Scrub at work trying to get on my good side, without actually having to do her job properly, tries to engage me in chit-chat. As you can probably imagine, this does not fool me much at all. Little social butterfly cum drama queen, entitled as hell, everyone is her "friend" or snubbed, no inbetween.
"Soooo, what are you doing this weekend?!"
Me, trying to chart, "Nothing."
"Ohhh, just spending time with your hubby!"
"I never think of him as a 'hubby.'"
"It means 'husband.'"†
"Yes, ... I know." I say this very neutrally. I stay silent after, as anything else I could say would not be kind, nor kindly taken. I really dislike that word. It goes in the same bin as wifey and ball & chain, with all the old mother-in-law jokes. Some words just get tainted. Or coined to be vaguely insulting. Hubby indeed. Not a word I would ever associate with my dear D.
Another discussion this week, as I called the new color for Coban that Dr. Hurryhurry likes- teal*. Anesthesiologist laughed that only women would know that. I countered that there are a lot of male painters, designers, and other artists who are very fluent in the language of colors, it's not a female thing. He had to concede the point. When I added that I just love the many words, and the words for colors are rather wonderful, he had to admit that he also loved words. I do love getting around the sides of people's assumptive attitudes.
And I remembered how I used to be able to get my mother to occasionally slip on her ironclad assumptions and attitudes with tacking arguments meant to zig zag gradually around the granite beliefs. Very tiring, but it did teach me how to get inside prejudiced thinking and find the weak sides. Most bigots only fortify the front.
Trying a non-fiction book. So far, so good. I'll let you know.
Been meaning to mention for weeks, with good white tea, always make several brewings. The second is always very good, the third and sometimes forth have a charm of their own.
It's been 83 days since I smashed my thumb, down near the quick, and I still have purple under the nail to grow out. Another week or so yet.
*We have red, cobalt blue, pale blue, neon pink, violet, dark green, yellow with bumble bees, blue with cars, and now - teal.
†Amazing, isn't it, that people who aren't as bright as they think they are, cannot imagine anyone brighter than themselves?
8 comments:
The fact that a Teal is a waterfowl and, as such, can be the prey of the hunters amongst us might have also slid you past the mouth of the cave.
I too love words. Paint departments please me as much for the names behind the sample cards as for the colors themselves. I would love to have the career of "paint-namer".
ER,
RE: teal. Familiar, but I could not honestly say I knew that. Cool. Will find a link and add above.
my mother used to shorten my name to "Winnie".....AAARGH!!!!

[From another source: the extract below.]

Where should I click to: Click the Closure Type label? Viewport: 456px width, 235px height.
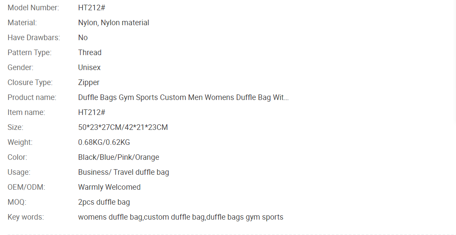[30, 82]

There are some things that shouldn't be shortened, and some ways not to shorten!
gz,
Absolutely, adding -y or -ie to a name to smallify gets right up my nose. I also put my foot down about that done to my name when I was about six. Very few people in my life could call me 'joanie' and I wouldn't go librarian poo on them.
Loved how you got around the color bigot at work. Ha!
Clicked on the teal link, expecting color swatches (don't have a clue as to why), and was amused, bemused by the expression "nuptial plummage." Don't know why that caught my fancy, but it did.
Teal as a colour descriptor has always stood out because it's one of the pretty limited selection of colours for text on the computer, and also because, as someone who does know birds a bit, it's always struck me as funny because it's such a small part of the duck in question that is anything like that colour (a stripe round its eye, maybe a wing bar).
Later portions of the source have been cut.